### THE PROBLEM
In the data, find each line where the word "Task" appears and list that line.

*** Opening of SUPPLIED RECORDS ***

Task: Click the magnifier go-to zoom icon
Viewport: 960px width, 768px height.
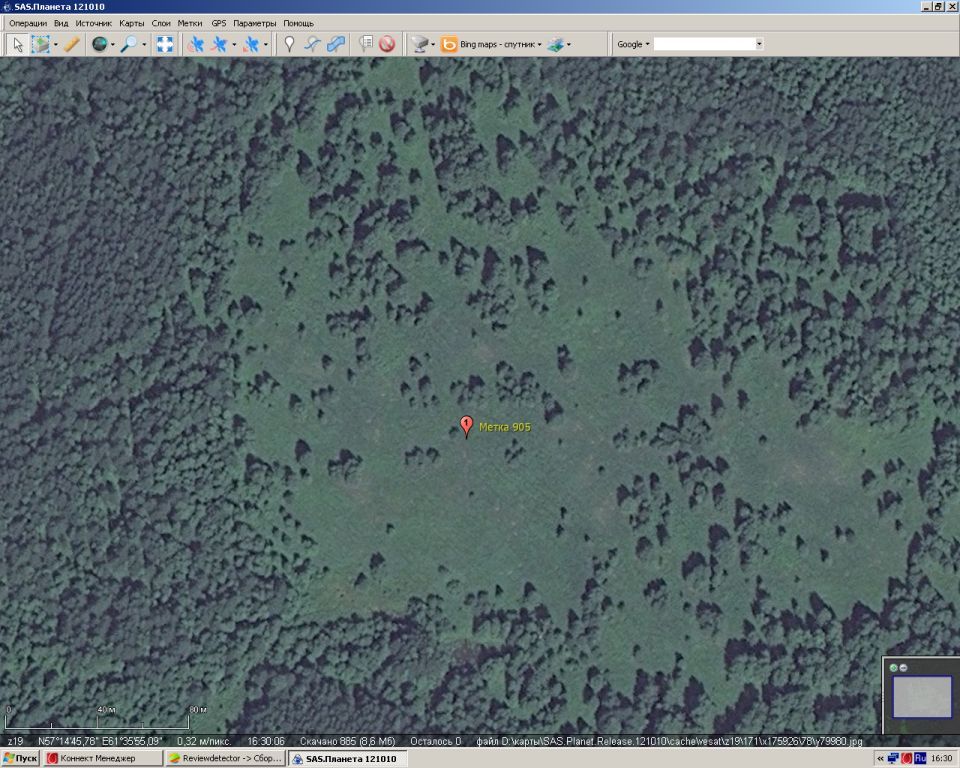Action: pyautogui.click(x=129, y=44)
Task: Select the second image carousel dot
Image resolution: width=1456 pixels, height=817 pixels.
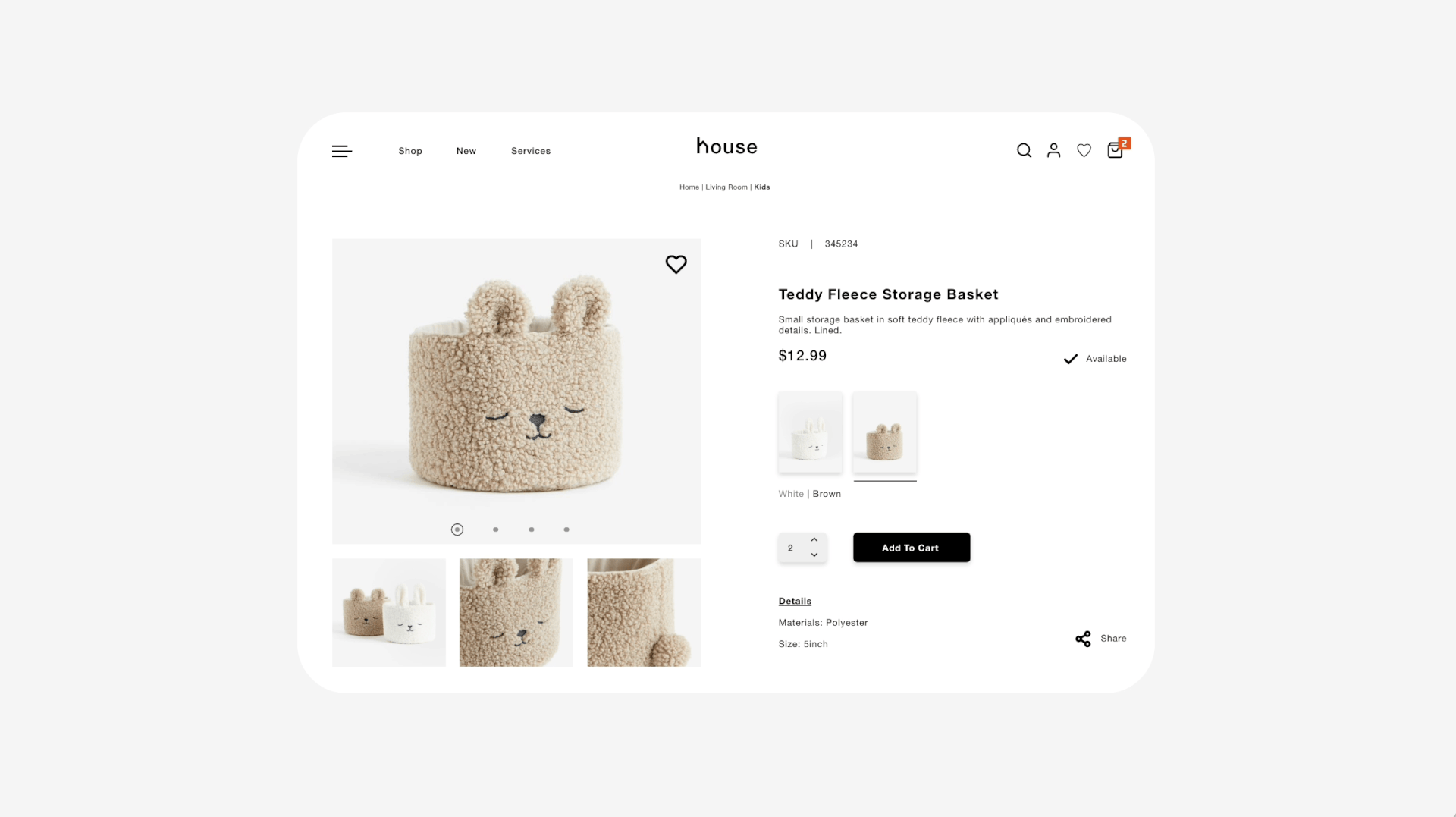Action: click(496, 529)
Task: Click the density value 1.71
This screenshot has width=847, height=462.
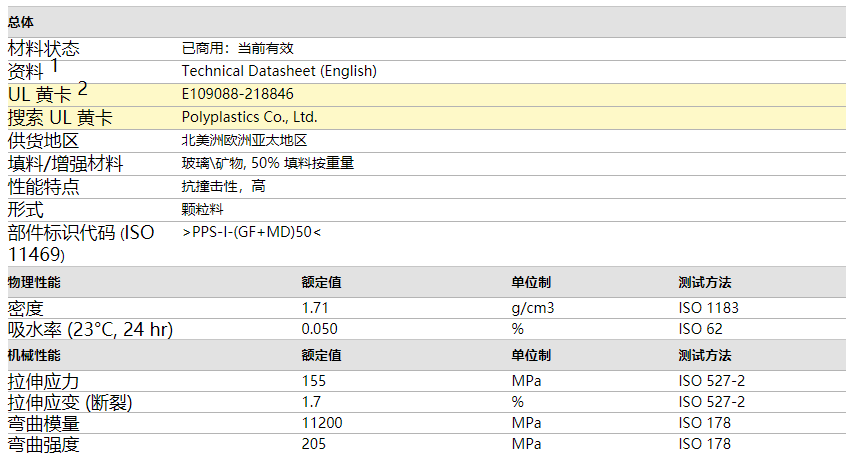Action: tap(315, 308)
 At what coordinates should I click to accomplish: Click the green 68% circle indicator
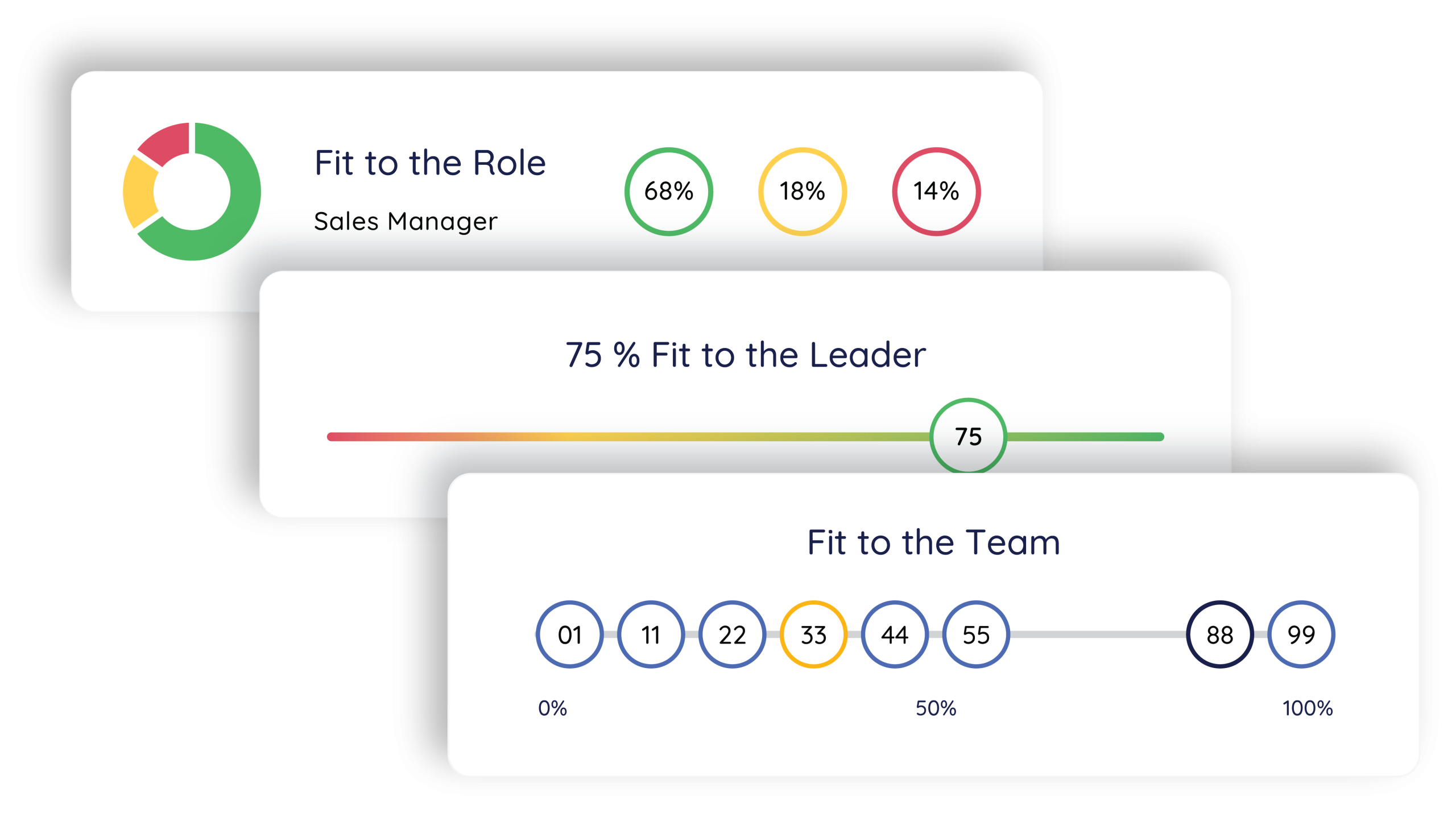click(669, 192)
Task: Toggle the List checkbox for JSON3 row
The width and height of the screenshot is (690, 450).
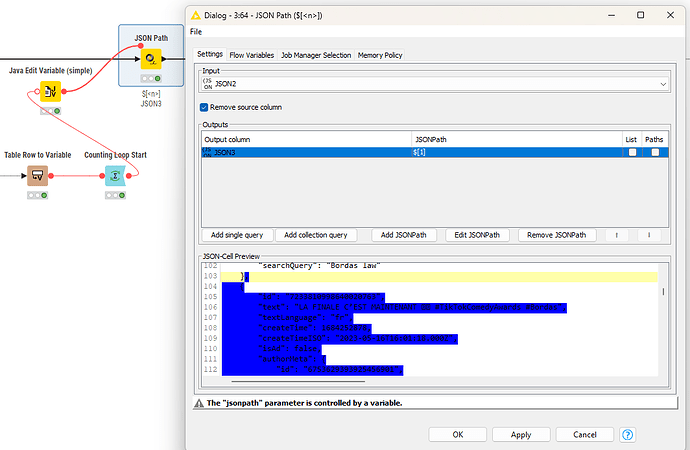Action: pyautogui.click(x=632, y=152)
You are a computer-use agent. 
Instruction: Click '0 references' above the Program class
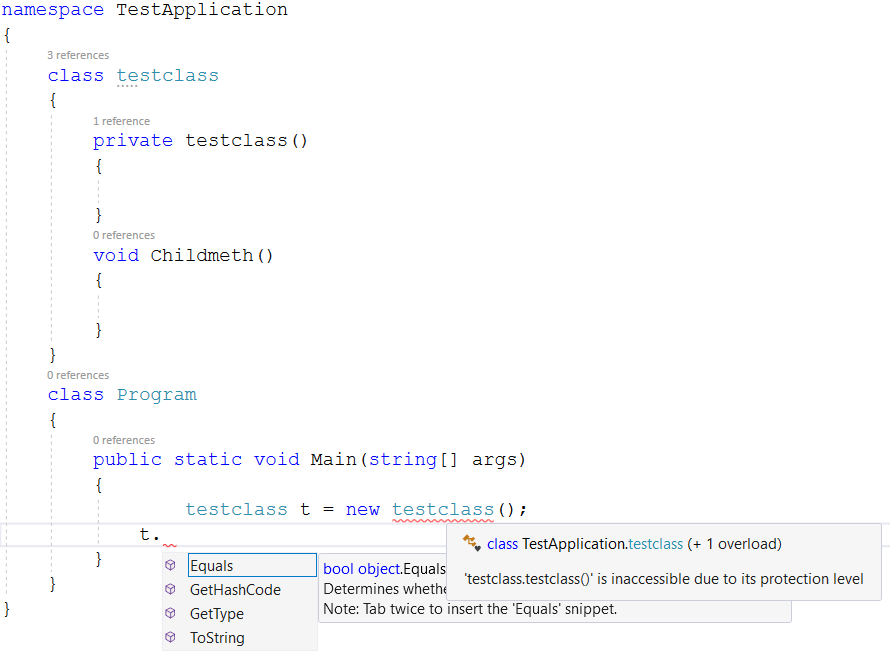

*** Close of SUPPLIED RECORDS ***

### ANSWER TO THE PROBLEM
Task: Click the magnifier go-to zoom icon
Task: Select the second image carousel dot
Task: Click the density value 1.71
Task: Toggle the List checkbox for JSON3 row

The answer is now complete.